Our fight isn’t with the women and volunteers who work there.

It’s with the politicians and governmental powers that actively seek to limit a woman’s right to make her own health-care decisions and have authority over her own body.

But sometime during the wee hours of June 10, vandals defaced Greater Exodus Baptist Hope Pregnancy Center on North Broad Street near Fairmount Avenue. As has been happening at pro-life centers around the country, activists broke windows and three glass doors and defaced the property with graffiti. Church officials estimate that they incurred more than $25,000 in damages.

They’re stunned. Greater Exodus Baptist has been quietly tending to the lives of Philadelphians for decades with not even a burglary. Now this.

“We all have a right to think what we think and do what we do,” said the Rev. Herb Lusk, the church’s pastor, who reached out recently to tell me what happened. But those rights don’t include vandalizing private property, he noted. “I’m feeling disappointed and I’m also feeling violated.”

Lusk alerted Philadelphia police and requested stepped-up surveillance of the property, which opened 15 years ago to provide free ultrasounds and pregnancy tests, and provide faith-based counseling for pregnant women. It makes no bones about being a Christian-oriented, pro-life operation.

Workers are understandably shaken about what happened.

“It looks like they took a baseball bat or like a pole to each window,” Latrice Booker, the center’s director, told me.

Facilities that offer safe and legal abortions have their place. But so do Christian-based, pro-life facilities such as the Hope Pregnancy Center. Women may seek them out even more in the dark days ahead, as access to abortion around the country becomes more limited.

I’m Catholic. I believe deeply in the sanctity of human life. But I, along with most Catholics, also support abortion access and believe in a woman’s right to make her own decisions about her body.

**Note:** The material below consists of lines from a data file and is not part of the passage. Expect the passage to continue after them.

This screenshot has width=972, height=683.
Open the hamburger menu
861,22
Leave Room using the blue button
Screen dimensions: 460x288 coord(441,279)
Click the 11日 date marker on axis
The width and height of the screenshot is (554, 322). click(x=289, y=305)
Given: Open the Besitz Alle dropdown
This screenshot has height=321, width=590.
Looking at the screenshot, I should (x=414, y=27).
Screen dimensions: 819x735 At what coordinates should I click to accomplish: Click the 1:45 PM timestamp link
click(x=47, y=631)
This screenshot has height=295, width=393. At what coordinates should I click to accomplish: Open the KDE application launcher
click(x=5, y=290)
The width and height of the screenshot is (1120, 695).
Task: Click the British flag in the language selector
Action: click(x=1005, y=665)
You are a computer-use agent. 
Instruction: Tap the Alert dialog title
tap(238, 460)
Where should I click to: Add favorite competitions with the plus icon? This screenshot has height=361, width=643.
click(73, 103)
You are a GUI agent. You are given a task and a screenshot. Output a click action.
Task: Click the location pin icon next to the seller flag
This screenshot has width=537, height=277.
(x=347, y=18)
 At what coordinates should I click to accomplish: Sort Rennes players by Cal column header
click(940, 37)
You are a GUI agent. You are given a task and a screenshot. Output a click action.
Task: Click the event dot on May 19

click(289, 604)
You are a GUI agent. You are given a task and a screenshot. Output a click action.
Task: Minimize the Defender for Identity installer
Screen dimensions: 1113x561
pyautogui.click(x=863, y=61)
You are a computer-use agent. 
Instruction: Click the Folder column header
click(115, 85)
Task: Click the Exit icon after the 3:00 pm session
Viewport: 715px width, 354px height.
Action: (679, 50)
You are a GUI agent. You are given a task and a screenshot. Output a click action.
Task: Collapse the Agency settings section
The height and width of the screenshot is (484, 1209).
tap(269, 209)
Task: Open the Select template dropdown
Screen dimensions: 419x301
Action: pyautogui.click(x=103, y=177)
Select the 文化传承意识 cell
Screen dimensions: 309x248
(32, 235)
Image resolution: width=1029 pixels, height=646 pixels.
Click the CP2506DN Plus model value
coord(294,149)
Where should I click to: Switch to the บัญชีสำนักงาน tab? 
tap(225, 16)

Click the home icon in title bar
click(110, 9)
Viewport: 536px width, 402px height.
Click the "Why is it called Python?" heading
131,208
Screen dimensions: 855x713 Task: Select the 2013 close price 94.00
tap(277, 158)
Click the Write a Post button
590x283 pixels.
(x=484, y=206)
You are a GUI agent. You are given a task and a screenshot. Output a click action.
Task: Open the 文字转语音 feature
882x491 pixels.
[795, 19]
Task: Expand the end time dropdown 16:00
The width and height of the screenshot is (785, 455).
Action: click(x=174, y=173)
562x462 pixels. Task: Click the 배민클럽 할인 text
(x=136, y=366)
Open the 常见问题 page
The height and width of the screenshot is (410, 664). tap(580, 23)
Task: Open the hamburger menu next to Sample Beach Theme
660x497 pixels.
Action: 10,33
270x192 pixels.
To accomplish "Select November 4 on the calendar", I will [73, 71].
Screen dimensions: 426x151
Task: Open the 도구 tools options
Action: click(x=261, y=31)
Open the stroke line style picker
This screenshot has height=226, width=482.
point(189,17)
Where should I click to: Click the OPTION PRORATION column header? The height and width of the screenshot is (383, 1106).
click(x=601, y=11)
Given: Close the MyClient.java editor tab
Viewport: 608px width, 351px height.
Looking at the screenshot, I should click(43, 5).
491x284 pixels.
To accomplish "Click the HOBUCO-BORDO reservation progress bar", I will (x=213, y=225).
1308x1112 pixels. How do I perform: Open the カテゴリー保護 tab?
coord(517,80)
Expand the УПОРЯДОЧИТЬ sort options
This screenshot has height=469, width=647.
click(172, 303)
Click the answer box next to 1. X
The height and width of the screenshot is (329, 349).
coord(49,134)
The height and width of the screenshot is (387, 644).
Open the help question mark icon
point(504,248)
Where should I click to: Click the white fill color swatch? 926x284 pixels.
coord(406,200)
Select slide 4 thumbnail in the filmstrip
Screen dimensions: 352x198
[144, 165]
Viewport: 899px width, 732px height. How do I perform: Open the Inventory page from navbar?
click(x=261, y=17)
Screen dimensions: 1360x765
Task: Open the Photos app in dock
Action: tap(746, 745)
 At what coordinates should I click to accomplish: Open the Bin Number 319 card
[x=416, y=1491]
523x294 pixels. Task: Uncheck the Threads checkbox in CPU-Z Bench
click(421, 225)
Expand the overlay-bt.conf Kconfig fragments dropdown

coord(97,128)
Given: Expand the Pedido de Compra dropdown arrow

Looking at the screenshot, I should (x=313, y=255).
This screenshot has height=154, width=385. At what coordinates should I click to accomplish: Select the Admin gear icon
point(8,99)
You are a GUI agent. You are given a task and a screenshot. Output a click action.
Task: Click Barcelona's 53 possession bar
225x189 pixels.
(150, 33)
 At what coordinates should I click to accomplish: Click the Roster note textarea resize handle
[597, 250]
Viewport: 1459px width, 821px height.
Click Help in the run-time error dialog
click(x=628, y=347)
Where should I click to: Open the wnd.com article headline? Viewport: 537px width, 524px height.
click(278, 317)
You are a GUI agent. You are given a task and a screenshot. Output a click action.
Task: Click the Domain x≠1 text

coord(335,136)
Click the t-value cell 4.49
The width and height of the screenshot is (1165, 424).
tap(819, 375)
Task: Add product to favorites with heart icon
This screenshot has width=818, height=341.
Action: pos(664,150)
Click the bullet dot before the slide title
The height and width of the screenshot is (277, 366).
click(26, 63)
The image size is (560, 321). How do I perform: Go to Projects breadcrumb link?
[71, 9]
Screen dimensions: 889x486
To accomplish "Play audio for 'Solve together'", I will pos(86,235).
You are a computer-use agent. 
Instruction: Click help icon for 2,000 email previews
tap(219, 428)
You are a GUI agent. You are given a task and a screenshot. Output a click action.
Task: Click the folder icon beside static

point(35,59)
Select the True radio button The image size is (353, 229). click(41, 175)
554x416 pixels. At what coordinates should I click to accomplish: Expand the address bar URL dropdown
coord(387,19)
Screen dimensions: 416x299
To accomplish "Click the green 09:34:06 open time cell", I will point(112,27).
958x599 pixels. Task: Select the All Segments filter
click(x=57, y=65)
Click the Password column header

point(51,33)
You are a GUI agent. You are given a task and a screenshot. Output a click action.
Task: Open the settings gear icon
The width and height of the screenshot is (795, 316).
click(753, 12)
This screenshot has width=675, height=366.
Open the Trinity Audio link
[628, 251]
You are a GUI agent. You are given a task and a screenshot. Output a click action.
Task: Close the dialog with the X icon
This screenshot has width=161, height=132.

I’m mad as hell about the Supreme Court’s decision to move the country backward on an issue that had already been decided half a century ago. Even though we knew it was coming, I still hoped for a last-minute miracle before Friday’s announcement that the 1973 landmark Supreme Court case Roe v. Wade had indeed been overturned, clearing the way for states to ban abortion.

This ruling is one of the court’s worst of all time. It’s right up there the Dred Scott decision that Black people were not citizens, and the Plessy v. Ferguson ruling that upheld racial segregation.

So I understand why people are angry. But terrorizing pro-life workers and vandalizing church property isn’t the answer.

It’s a sad day when activists who support a woman’s right to terminate a pregnancy adopt similar tactics that pro-lifers have used against abortion providers for decades.

The Catholic News Agency reported that an online group has claimed responsibility, writing online: “We smashed out all of the windows of the ‘Hope’ pregnancy center on Broad St. We are tired of your ‘family values’ and you forcing families, and your values onto our bodies. This fake clinic spread lies and is part of a broader attempt to strip away body autonomy from hundreds of women and people.”

The post referenced other incidents such as arson at pro-life centers in Wisconsin and Colorado, and predicted those are just the beginning. “If the attack on abortion does not stop our attacks will broaden.”

I tried to reach the online group via its website but was unsuccessful.

Meanwhile, Booker considers the attack a form of spiritual warfare. But she is undaunted.

“Even though this has happened, it does not deter or cause for us to find ourselves wanting to cower away and not to do any work,” she said. “For me, it just gave me the push forward and to know that the work needs to continue and that it needs to continue even more.”

She and the workers at Hope will continue doing what they think is best.

That should be the next step for all of us: Doing what we think is best.

And that’s to focus on ensuring that Pennsylvania and surrounding states continue to respect a woman’s right to make her own health-care decisions. You do that by voting at the ballot box in November — not by vandalizing private property.